Nem precisou esperar o tapete vermelho do Oscar para Zendaya dar pistas — ainda que enigmáticas — sobre o que todo mundo quer saber: ela já se casou em segredo com Tom Holland? Ao que parece, sim… ou pelo menos foi essa a impressão que pairou no ar durante o desfile da Louis Vuitton, que encerrou a Paris Fashion Week.
Sentada na primeira fila montada sob as galerias do Musée du Louvre, a atriz surgiu em um visual que parecia cuidadosamente calculado para provocar suspiros — e teorias. O vestido branco, minimalista e elegante, tinha algo de nupcial sem ser literal.

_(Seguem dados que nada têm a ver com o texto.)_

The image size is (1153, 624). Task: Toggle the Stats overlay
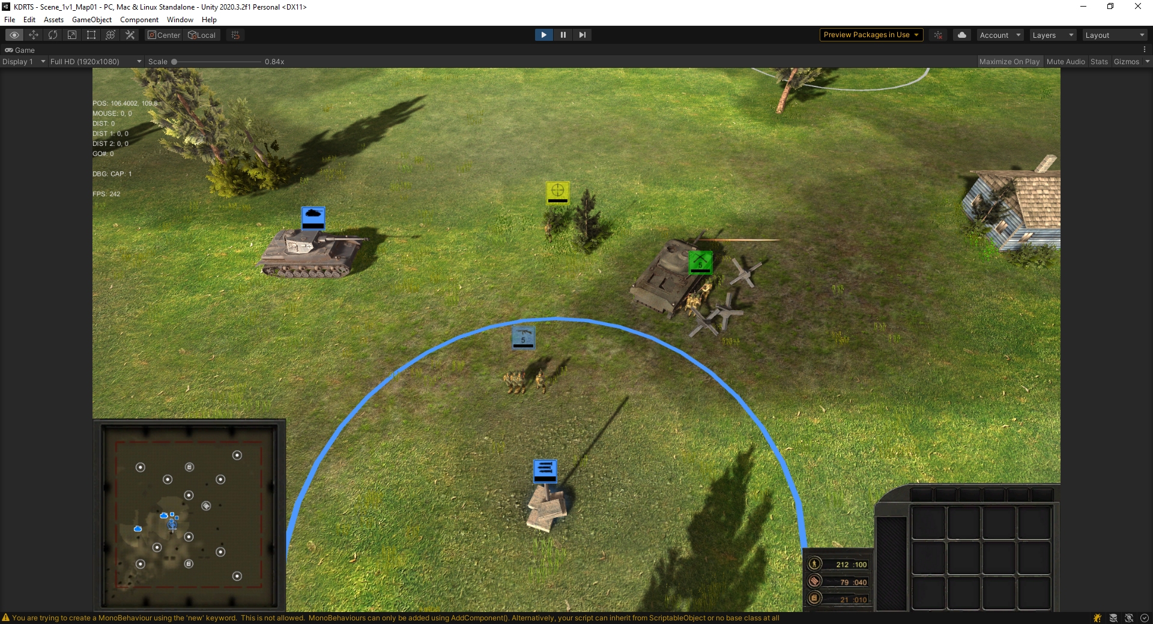point(1099,62)
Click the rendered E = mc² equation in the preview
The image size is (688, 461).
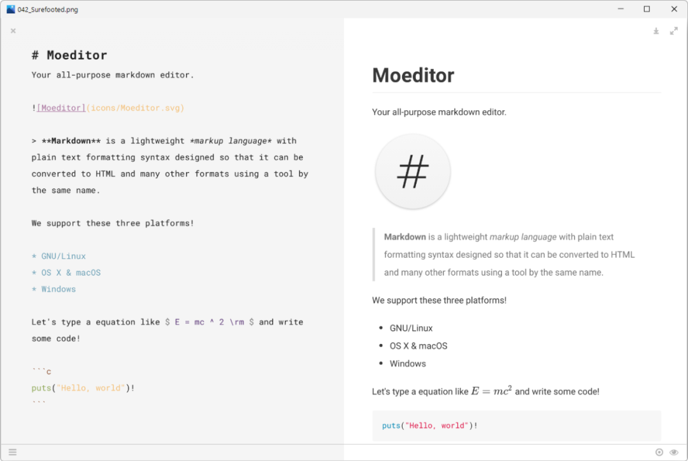tap(491, 392)
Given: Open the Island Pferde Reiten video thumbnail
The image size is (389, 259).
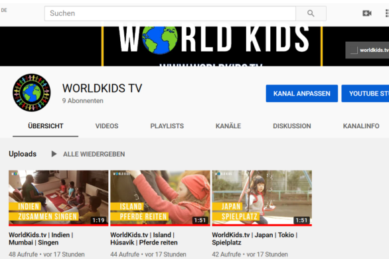Looking at the screenshot, I should (160, 198).
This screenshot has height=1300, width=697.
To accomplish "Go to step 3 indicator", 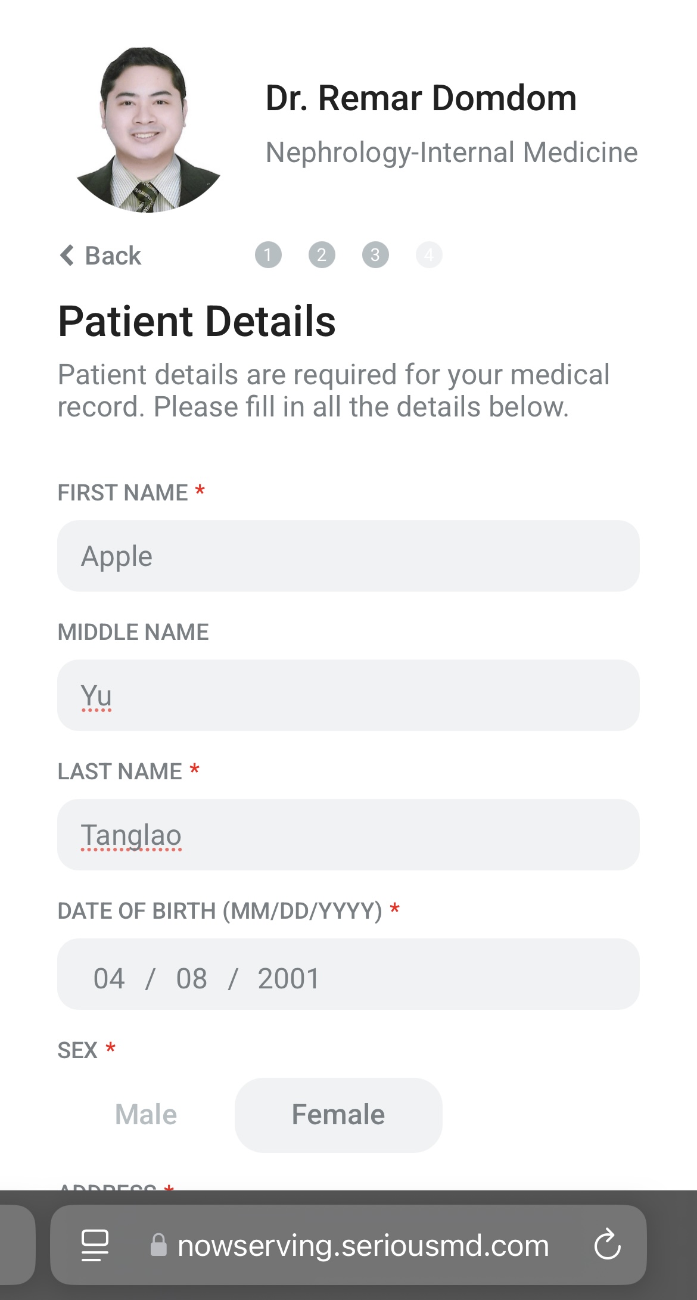I will click(375, 255).
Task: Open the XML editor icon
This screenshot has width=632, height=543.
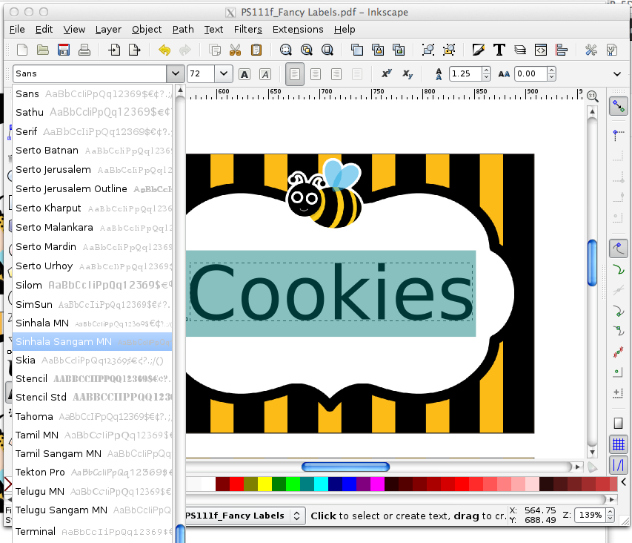Action: [541, 50]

Linhas limpas, caimento preciso e uma aura quase etérea que lembrava discretamente uma noiva contemporânea.
Mas foi um detalhe minúsculo que chamou mais a atenção um anel dourado usado no dedo anelar da mão esquerda. Em segundos, fotógrafos ampliavam imagens, fãs analisavam enquadramentos e as redes sociais fervilhavam com a mesma pergunta.
Seria uma aliança?
O mistério se intensificou porque o casal, junto desde os tempos de “Homem-Aranha”, sempre cultivou discrição quase absoluta sobre a vida pessoal. E, recentemente, o arquiteto de imagem da atriz, Law Roach, sugeriu que os dois teriam oficializado a união longe dos holofotes, em uma cerimônia íntima.

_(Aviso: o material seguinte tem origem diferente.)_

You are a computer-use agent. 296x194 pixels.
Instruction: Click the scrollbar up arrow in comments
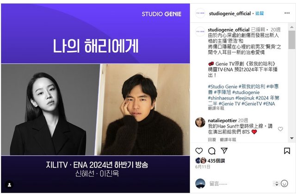pos(292,27)
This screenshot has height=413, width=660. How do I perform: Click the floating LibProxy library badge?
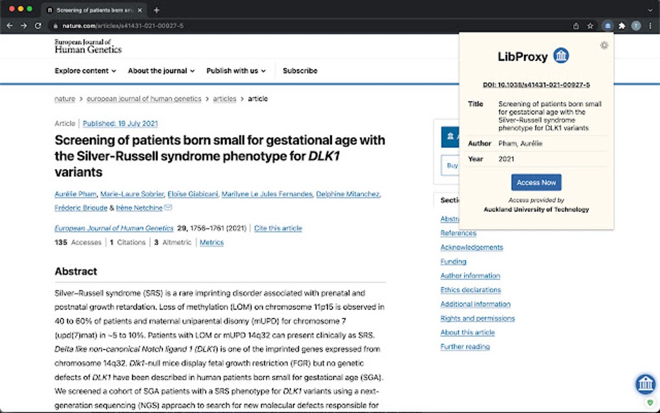tap(645, 384)
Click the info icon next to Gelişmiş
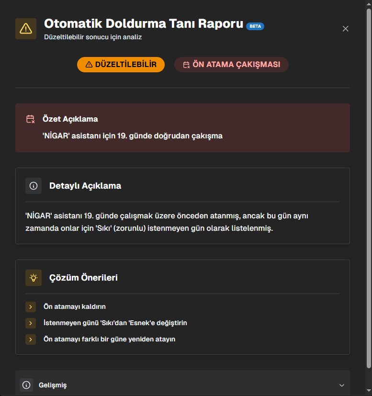Viewport: 372px width, 396px height. click(x=26, y=385)
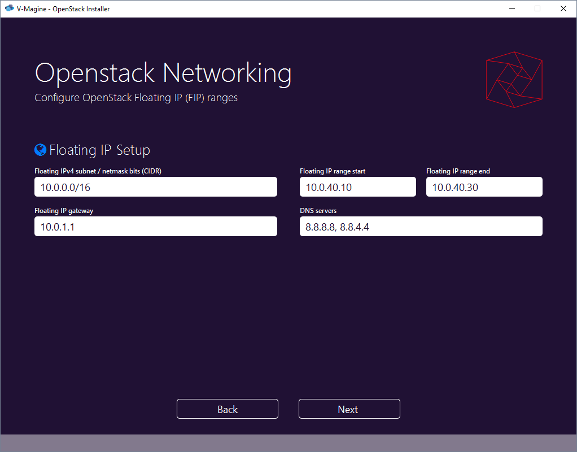Click the Openstack Networking page heading
This screenshot has width=577, height=452.
tap(163, 72)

Como se não bastasse, Zendaya apareceu com um novo corte de cabelo: um bob curto, moderno e estruturado que reforçava o ar sofisticado da produção. Um gesto simples, mas que deu ainda mais frescor ao visual — e ajudou a consolidar o momento como um dos mais comentados da temporada.
Enquanto isso, na passarela…
O diretor criativo Nicolas Ghesquière reafirmava sua visão singular para a maison. À frente das coleções femininas da Louis Vuitton desde 2013, o estilista francês construiu uma identidade própria para a casa fundada em 1854, misturando passado e futuro em proporções quase cinematográficas. Para o inverno 2026/27, o cenário voltou a ser o pátio monumental do Louvre, onde tradição parisiense e experimentação estética parecem coexistir com naturalidade.
A coleção evocava um imaginário de viagem e deslocamento cultural — um tema que acompanha a marca desde sua origem como fabricante de baús no século XIX. Casacos volumosos, chapéus felpudos e silhuetas que lembravam roupas de regiões alpinas sugeriam um inverno quase folclórico, filtrado pelo olhar futurista característico de Ghesquière. Em algumas peças, ilustrações de cordeiros criadas pelo artista ucraniano Nazar Strelyaev-Nazarko acrescentavam um toque artístico, como pequenas histórias bordadas nas roupas.